▶ **TASK OBJECTIVE**: Copy the listing below word for word, from its first line through the line containing "November 2022 is".

>> begin INPUT ROWS

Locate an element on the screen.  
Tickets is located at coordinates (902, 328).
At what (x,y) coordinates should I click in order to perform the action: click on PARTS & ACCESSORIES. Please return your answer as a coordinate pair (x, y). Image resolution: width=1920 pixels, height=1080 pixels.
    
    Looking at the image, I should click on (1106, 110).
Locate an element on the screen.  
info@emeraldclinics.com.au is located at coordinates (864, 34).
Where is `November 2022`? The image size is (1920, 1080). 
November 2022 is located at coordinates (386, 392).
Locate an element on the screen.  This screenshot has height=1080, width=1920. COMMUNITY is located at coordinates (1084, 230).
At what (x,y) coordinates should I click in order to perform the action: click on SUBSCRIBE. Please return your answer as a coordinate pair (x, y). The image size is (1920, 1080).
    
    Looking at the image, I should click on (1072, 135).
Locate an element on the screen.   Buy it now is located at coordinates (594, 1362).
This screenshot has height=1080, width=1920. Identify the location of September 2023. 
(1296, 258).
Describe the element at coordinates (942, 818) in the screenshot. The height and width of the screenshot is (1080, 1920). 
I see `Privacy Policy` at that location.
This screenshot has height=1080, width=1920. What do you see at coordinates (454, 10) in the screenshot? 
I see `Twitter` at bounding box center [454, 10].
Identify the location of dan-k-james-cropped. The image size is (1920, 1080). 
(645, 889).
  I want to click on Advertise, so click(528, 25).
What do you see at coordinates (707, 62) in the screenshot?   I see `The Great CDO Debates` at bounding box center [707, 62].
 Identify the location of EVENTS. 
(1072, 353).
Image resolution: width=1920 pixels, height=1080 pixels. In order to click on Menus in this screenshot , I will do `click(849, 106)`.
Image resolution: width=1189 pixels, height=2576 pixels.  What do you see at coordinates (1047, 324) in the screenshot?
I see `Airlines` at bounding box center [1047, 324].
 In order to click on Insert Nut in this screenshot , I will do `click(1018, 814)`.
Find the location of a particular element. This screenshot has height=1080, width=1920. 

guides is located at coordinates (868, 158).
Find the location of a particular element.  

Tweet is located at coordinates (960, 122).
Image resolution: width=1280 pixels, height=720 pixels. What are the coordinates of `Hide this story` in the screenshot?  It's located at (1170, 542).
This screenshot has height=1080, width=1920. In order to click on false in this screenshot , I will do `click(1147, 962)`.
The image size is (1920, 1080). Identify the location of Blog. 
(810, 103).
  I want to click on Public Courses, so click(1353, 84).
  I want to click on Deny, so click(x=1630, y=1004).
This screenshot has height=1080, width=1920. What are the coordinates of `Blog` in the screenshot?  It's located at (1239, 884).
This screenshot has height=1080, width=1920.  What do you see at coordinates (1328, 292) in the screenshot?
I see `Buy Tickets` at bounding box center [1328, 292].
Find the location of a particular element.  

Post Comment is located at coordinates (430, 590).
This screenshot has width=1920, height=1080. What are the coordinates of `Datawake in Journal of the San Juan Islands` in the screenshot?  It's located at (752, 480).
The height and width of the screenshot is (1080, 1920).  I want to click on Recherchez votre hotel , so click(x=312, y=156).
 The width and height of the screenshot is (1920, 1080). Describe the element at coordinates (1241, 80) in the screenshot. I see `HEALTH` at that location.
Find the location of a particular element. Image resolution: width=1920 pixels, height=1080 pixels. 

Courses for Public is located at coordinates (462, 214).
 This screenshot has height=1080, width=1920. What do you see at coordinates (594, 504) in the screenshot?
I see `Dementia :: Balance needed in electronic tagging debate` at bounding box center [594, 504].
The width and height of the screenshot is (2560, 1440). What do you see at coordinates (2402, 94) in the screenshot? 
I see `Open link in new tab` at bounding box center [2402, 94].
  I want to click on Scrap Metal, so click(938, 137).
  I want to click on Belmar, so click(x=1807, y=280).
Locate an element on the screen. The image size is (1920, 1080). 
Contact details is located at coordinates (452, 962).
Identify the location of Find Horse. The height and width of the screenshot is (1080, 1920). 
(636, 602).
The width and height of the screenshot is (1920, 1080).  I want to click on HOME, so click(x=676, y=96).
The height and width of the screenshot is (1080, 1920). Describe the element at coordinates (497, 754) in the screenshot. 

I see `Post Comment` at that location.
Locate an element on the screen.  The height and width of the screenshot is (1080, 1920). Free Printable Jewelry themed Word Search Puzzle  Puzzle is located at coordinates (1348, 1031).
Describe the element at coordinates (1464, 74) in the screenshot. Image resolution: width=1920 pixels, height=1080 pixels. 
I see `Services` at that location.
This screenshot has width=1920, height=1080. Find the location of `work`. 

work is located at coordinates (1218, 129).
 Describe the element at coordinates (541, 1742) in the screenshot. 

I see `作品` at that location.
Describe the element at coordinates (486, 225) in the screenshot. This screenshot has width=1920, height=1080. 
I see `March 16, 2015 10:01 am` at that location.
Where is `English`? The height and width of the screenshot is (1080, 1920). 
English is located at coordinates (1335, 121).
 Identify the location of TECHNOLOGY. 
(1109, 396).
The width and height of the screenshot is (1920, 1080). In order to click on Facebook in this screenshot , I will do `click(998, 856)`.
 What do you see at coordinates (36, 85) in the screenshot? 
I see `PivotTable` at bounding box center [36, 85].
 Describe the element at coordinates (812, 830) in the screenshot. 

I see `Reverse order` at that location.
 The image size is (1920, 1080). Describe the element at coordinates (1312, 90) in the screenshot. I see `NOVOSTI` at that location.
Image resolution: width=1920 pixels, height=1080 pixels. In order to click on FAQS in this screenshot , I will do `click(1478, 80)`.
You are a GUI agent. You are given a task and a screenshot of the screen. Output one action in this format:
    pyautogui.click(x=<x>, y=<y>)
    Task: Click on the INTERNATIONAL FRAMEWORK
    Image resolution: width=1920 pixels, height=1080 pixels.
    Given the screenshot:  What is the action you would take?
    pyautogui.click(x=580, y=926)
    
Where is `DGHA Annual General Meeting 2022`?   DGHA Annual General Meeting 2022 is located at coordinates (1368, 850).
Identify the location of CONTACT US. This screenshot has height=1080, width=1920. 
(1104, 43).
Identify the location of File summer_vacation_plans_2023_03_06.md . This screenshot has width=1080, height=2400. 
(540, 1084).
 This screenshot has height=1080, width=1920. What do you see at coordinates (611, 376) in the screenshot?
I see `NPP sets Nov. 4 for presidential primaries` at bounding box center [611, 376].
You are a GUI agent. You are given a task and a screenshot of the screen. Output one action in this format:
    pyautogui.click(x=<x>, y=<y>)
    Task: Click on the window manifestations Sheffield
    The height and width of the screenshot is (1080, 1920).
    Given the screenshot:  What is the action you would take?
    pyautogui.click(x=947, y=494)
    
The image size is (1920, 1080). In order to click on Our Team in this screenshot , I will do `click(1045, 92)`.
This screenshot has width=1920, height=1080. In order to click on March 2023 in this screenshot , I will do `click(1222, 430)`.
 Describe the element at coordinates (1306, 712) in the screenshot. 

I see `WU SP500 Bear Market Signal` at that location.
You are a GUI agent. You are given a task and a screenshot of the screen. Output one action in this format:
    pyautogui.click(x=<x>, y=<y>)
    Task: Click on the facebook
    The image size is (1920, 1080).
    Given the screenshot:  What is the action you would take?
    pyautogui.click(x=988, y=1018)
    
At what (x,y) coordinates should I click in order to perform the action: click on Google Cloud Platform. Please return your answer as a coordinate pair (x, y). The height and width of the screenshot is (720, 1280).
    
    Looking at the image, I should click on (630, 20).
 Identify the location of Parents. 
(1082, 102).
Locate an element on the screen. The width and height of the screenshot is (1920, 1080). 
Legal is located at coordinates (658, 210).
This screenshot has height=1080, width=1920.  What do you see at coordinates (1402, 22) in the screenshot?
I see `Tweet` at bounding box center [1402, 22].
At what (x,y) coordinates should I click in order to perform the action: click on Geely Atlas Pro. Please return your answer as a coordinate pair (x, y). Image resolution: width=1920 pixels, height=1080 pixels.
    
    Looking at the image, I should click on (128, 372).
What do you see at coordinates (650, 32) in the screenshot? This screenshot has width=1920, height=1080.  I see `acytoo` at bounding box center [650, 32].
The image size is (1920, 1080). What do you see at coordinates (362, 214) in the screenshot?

>> end INPUT ROWS

▶ **SOLVED PROBLEM**:
Locate an element on the screen.  
Tickets is located at coordinates (902, 328).
At what (x,y) coordinates should I click in order to perform the action: click on PARTS & ACCESSORIES. Please return your answer as a coordinate pair (x, y). Image resolution: width=1920 pixels, height=1080 pixels.
    
    Looking at the image, I should click on (1106, 110).
Locate an element on the screen.  
info@emeraldclinics.com.au is located at coordinates (864, 34).
Where is `November 2022`? The image size is (1920, 1080). 
November 2022 is located at coordinates (386, 392).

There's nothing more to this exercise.